Having watched Grave of the Fireflies for the third time yesterday, I found myself deep in thought on my way to work early this morning, which in itself is highly unusual and slightly confusing. My thoughts kept circling back to the story of Saita and Setsuko, two siblings struggling to survive the horrors that dominated the life in the Japanese Empire towards the end of the Second World War. The question I kept asking myself was how this movie manages to evoke such a powerful emotional response from me, even when I know every twist and turn of the story and some of the most horrid and some of the most beautiful images of the film are burnt deep into my memory by now.
I think part of the answer lies in the animation itself. Breathtakingly beautiful in the one moment, when the hand drawn imagery of the lush and green Japanese countryside appear as pieces of art I want to cover my walls with, the movie never holds back on presenting the horrors of war in equally unapologetic detail. When director Isao Takahata shows the mother of the two siblings in the hospital, suffering from severe burns after a fire raid on their hometown, wrapped in blood-soaked bandages with maggots crawling over her as her son has to idly stand by, he presents images an audience of a live action movie might not even be able to process or appreciate.
It is the animation– and for Western audiences maybe more specifically the Japanese style of animation – that allows this balance between pristine beauty and shocking gruesomeness to work. Like a good book, the animation creates a distance between the story and the audience that leaves room for imagination and interpretation in a way a more “realistic” movie could not. It makes some of the more gruesome moments in the young lives of Saita and Setsuko bearable – moments that might appear unnecessarily cruel or downright sadistic in a live action movie or the hands of a lesser storyteller.

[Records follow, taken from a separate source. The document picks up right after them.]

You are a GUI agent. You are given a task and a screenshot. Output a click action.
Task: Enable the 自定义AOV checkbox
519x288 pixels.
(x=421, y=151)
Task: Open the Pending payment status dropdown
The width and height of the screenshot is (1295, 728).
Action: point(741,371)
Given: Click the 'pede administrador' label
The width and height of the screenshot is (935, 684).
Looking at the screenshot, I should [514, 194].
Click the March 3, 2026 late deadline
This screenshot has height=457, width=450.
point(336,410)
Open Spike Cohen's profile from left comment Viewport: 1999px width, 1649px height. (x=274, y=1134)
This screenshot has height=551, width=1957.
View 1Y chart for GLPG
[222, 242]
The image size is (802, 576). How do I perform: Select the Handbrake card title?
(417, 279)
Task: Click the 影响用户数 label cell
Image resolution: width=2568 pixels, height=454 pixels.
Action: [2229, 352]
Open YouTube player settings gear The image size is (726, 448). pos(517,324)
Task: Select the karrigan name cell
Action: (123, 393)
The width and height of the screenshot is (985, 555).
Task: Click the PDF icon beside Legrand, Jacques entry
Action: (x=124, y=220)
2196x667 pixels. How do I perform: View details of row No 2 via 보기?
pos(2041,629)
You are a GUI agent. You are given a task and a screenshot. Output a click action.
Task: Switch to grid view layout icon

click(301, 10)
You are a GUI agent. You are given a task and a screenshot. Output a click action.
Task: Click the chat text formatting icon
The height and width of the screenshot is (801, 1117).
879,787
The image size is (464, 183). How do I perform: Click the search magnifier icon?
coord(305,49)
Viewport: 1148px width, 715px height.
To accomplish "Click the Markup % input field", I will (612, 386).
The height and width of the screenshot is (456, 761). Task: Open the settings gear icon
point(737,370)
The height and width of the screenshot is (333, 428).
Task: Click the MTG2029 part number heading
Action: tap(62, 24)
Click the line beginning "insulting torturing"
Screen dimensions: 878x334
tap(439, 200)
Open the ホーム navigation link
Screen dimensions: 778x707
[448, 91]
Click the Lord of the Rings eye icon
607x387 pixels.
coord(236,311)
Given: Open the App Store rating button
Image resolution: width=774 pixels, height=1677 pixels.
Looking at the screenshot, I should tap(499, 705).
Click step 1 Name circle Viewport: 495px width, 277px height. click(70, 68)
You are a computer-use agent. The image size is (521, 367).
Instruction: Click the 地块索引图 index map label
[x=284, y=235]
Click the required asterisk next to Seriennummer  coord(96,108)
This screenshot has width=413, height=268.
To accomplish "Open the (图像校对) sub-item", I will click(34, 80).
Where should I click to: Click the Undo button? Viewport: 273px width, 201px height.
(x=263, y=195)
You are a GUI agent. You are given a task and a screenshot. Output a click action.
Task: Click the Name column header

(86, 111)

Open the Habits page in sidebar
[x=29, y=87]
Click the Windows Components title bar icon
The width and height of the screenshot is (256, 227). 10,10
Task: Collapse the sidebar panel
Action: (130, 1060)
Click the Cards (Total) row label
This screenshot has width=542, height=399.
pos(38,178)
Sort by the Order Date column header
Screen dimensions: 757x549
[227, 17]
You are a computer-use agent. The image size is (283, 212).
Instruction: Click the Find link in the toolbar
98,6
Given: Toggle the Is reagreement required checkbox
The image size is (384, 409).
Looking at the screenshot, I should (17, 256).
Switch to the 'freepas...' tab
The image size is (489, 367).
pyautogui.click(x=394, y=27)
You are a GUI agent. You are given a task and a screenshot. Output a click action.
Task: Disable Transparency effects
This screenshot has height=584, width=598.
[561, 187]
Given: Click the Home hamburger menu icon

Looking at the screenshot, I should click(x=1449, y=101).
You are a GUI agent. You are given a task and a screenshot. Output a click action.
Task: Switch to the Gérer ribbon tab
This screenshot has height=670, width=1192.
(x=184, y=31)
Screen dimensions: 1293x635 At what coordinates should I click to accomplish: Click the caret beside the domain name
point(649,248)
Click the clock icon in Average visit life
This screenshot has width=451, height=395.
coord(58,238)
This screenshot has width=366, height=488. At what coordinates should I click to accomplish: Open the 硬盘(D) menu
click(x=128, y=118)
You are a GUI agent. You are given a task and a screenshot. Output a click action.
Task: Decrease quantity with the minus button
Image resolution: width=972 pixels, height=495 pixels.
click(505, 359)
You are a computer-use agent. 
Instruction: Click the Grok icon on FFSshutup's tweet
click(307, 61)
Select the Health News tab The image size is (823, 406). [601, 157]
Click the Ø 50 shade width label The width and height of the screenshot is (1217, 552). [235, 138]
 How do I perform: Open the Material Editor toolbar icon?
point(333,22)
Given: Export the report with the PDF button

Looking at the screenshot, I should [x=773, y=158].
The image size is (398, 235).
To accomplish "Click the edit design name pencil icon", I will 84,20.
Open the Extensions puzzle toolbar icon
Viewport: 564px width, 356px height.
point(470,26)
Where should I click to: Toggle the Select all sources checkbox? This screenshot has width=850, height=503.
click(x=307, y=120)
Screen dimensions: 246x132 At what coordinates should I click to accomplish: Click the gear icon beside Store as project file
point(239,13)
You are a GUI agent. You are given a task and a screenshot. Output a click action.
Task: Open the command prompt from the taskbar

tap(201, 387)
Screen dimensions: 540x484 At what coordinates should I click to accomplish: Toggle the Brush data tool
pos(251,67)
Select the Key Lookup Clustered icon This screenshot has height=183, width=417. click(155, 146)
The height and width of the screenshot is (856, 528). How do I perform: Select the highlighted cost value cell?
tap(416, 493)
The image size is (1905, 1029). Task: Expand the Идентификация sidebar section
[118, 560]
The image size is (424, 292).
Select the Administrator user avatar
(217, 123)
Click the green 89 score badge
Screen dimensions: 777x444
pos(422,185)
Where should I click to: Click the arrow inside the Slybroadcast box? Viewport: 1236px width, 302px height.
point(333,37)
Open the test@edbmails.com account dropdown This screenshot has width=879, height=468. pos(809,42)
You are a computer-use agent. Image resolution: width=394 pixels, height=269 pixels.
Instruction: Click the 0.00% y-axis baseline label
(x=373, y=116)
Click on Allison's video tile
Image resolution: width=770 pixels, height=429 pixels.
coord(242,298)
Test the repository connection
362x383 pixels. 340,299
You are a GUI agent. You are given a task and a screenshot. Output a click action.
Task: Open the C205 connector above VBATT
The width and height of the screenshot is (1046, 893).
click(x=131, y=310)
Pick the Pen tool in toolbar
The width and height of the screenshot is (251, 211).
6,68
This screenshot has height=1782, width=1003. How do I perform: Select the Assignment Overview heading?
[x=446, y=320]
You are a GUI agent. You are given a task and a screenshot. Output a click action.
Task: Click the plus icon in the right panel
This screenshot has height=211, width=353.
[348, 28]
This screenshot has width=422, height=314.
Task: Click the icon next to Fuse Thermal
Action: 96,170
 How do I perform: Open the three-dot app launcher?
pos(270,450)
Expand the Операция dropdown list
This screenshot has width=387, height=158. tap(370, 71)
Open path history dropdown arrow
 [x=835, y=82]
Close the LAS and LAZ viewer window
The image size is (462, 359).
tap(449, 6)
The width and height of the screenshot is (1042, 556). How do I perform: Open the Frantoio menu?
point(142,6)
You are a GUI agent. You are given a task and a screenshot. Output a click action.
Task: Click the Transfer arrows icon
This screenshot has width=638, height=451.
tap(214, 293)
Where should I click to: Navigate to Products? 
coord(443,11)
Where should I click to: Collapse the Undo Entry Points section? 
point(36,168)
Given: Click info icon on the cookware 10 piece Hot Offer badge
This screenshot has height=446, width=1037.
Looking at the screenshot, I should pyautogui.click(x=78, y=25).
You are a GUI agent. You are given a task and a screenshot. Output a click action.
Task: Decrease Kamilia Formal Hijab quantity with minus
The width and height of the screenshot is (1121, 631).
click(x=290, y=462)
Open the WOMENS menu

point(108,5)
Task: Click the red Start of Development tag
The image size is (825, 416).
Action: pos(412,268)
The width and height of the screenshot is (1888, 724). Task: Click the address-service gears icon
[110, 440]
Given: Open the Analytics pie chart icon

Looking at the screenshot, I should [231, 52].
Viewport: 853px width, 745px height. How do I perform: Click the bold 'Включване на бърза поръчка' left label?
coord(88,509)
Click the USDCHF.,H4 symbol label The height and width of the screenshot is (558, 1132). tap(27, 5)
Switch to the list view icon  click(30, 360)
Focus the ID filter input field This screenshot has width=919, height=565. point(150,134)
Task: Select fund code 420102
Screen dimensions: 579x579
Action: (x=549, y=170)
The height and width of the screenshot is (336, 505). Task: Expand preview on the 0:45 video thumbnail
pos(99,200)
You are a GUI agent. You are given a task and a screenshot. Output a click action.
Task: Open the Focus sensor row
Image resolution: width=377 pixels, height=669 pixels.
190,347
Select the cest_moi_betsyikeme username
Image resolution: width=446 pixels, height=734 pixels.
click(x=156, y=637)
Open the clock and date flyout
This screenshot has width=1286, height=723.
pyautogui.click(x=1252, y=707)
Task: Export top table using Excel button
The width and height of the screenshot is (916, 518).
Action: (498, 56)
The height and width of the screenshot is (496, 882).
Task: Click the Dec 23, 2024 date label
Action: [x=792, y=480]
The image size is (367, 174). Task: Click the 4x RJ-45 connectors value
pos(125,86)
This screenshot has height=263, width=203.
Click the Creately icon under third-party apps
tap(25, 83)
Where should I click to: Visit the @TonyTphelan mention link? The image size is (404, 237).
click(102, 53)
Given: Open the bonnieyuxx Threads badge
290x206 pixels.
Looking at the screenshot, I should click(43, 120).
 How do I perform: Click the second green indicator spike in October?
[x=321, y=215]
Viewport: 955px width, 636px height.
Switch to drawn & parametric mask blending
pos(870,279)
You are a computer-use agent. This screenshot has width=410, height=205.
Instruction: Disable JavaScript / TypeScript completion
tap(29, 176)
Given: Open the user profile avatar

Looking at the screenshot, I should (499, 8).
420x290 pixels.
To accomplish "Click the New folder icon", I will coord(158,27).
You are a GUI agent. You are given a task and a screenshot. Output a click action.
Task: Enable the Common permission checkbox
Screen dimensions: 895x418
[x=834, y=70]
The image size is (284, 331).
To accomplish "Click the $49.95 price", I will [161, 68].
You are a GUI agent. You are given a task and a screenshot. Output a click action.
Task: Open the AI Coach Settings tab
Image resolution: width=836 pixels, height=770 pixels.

The second part of the equation is the point of view from which the story is told. The movie smartly never shifts away from the perspective of two children who are miraculously able to find and appreciate true beauty and happiness in a way only children could in such desperate times. This is emphasized by the utter inability of the “grown-ups” in this story to cope with the world changing and dying around them, like the siblings’ aunt who seems to desperately hold on to traditional values of Imperial Japan to the point of losing all semblance of humanity.
It is their “childish” inclination that allows Saita and Setsuko not to give up, to find solace in each other, or in an afternoon of fooling around on the beach, or the simple pleasure of a sweet fruit drop. There are small moments of unbelievably pure love and kindness in this movie. When Saita tries to divert his little sister’s attention away from the horrors of war and the unrelenting personal grief they are experiencing by doing gymnastics on a playground that miraculously survived the bombing of their hometown, one cannot help but be completely awed and engrossed by his acts of kindness.
We might be inclined to think that an adult would “know better” – would know to fully understand the severity of a life and death situation – but it is the great achievement of Grave of the Fireflies that this very conviction is put into question. There are several truly profound moments in this movie, where a grown man can ask himself whether the mind of a child might be better suited to suffer through extreme pain and trauma, maybe better suited to make sense of the world at all.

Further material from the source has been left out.